Calling the GIL an implementation detail is like calling tail call elimination an implementation detail: for most software, it may be so, but there are idioms one may or may not be able to use depending on that detail. It's a visible implementation detail.


tail call elimination is a language feature. The GIL is an implementation detail of the Cpython interpreter. Jython, IronPython, and one day PyPy and Unladen-Swallow will not have a GIL.

Ergo, it is an implementation detail.


Well, in other implementations like jython and iron python, the GIL doesn't exist, so I think most people would consider it just an implementation detail


Tail-call is an implementation detail. The fact that some people think it's as fundamental to programming as the Ten Commandments is to the Judeo-Christian tradition is... well, perhaps more a problem with programmers than with language implementations.

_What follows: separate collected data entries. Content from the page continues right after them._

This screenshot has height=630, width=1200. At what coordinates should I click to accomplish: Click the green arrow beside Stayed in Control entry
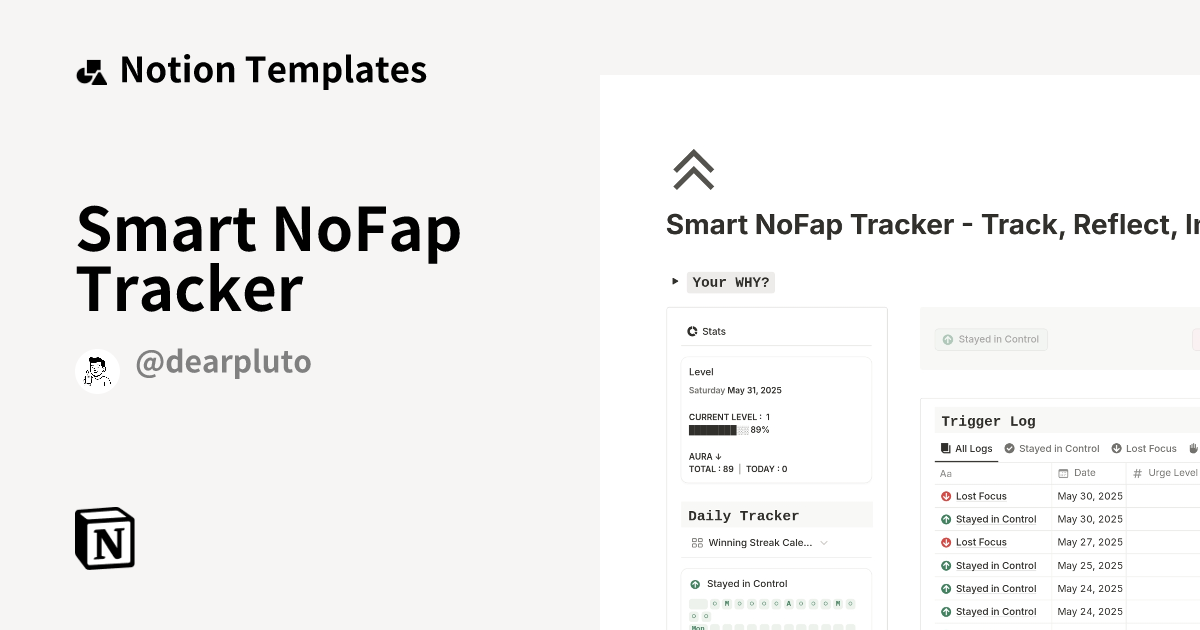tap(946, 519)
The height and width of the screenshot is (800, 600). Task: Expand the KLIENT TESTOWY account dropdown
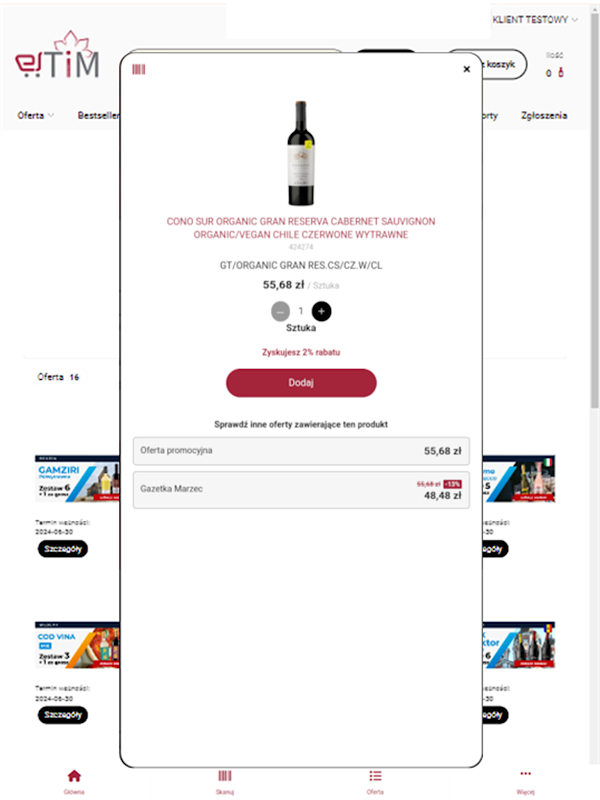535,20
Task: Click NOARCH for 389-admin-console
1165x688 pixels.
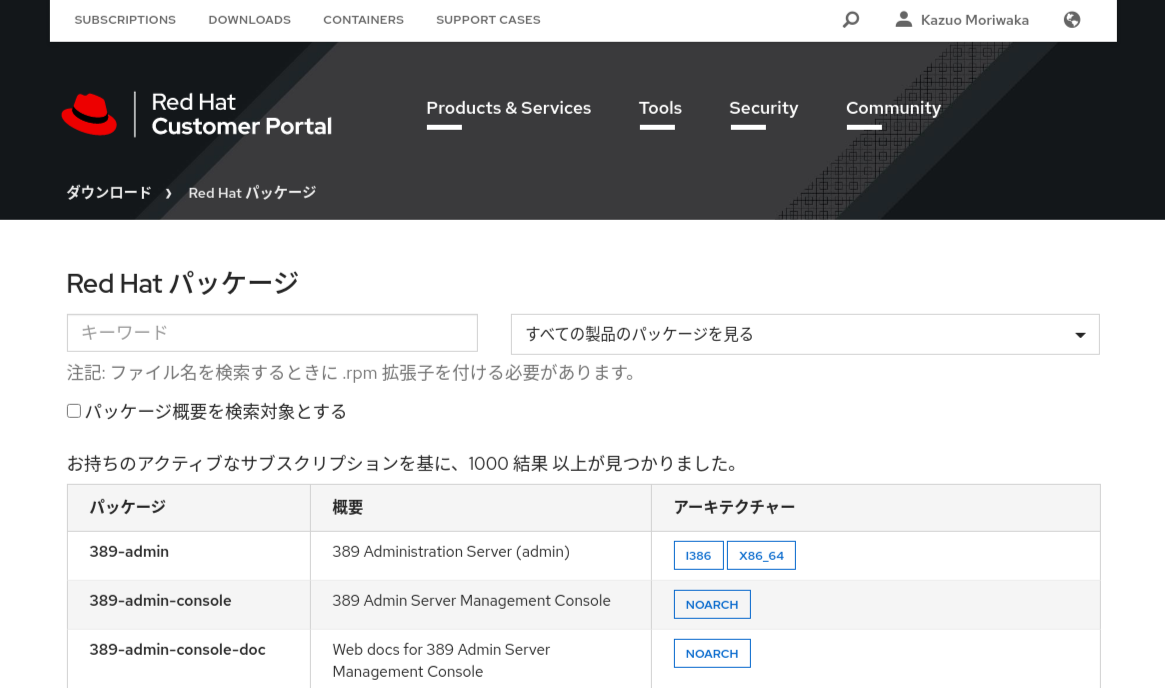Action: (712, 604)
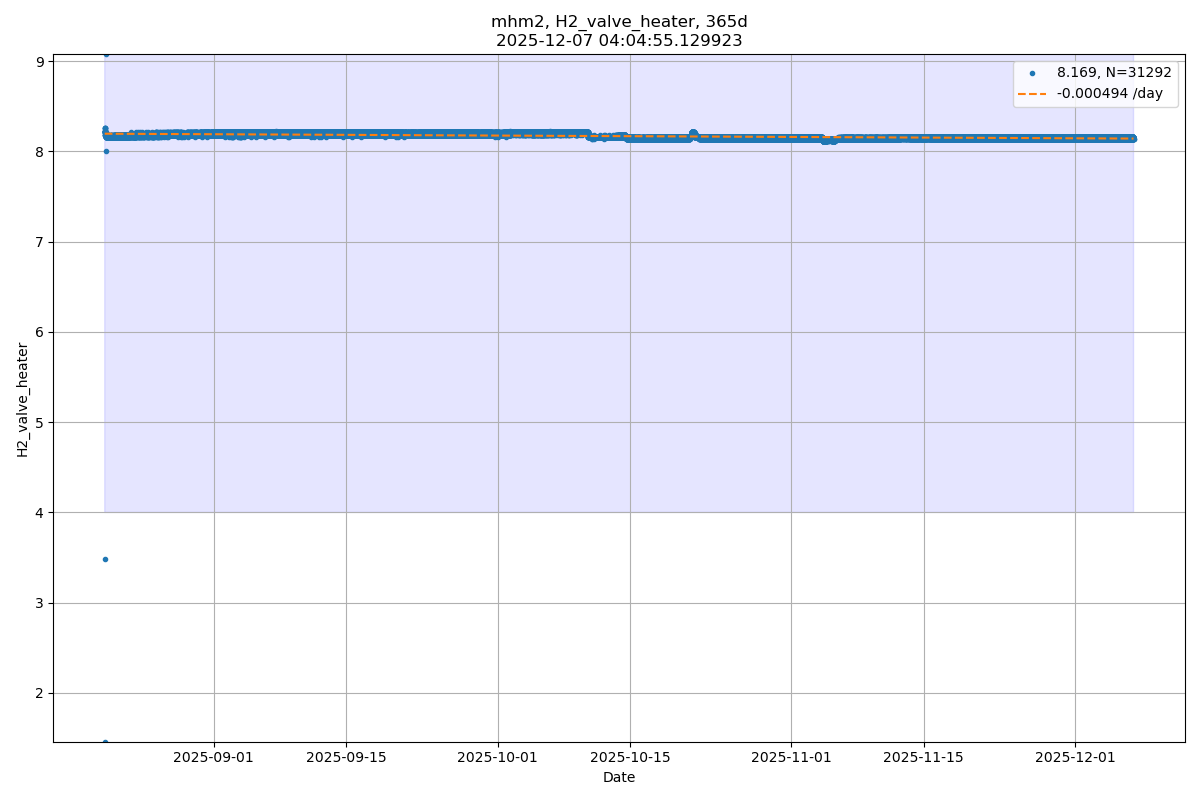Click the data bump near 2025-10-22
The image size is (1200, 800).
pyautogui.click(x=693, y=133)
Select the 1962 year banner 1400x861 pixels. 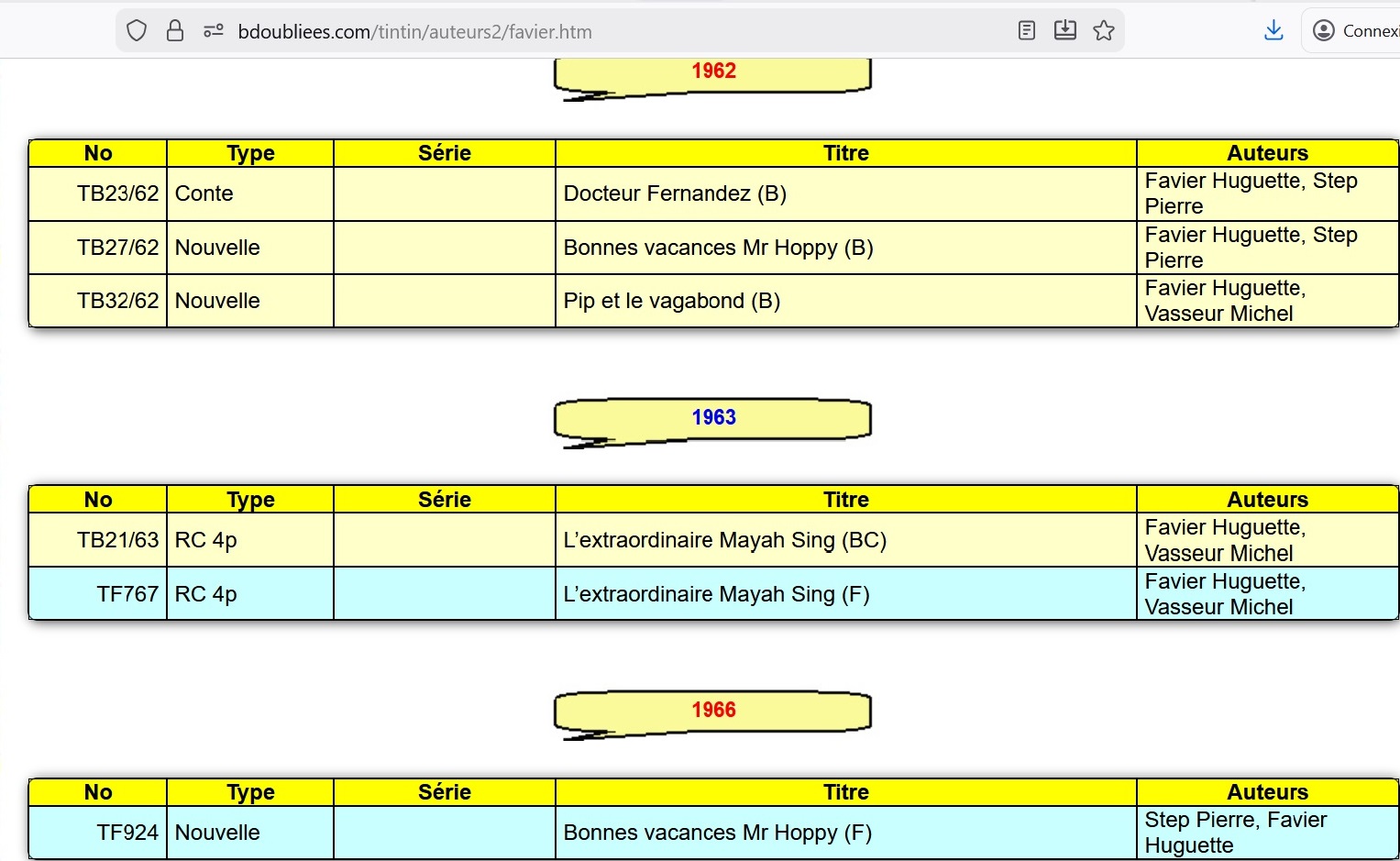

(and yes, it's visible, and that's one reason why I have issues with it -- it's a classic leaky abstraction, except in this case the "leak" is more like a torrential flood)


If your `while'-loops would crash after a certain number of iterations (and use linear memory before that), would you call that an implementation detail or a leaky abstraction? I'd call it a bug.

And special case constructs for linear recursion like `for' and `while' are only a necessary band-aid in languages that do not treat functions properly.


Thank you for making my point eloquently.

The assumption that the way you prefer to write code should be the only way to write code is, well, exactly what I was talking about.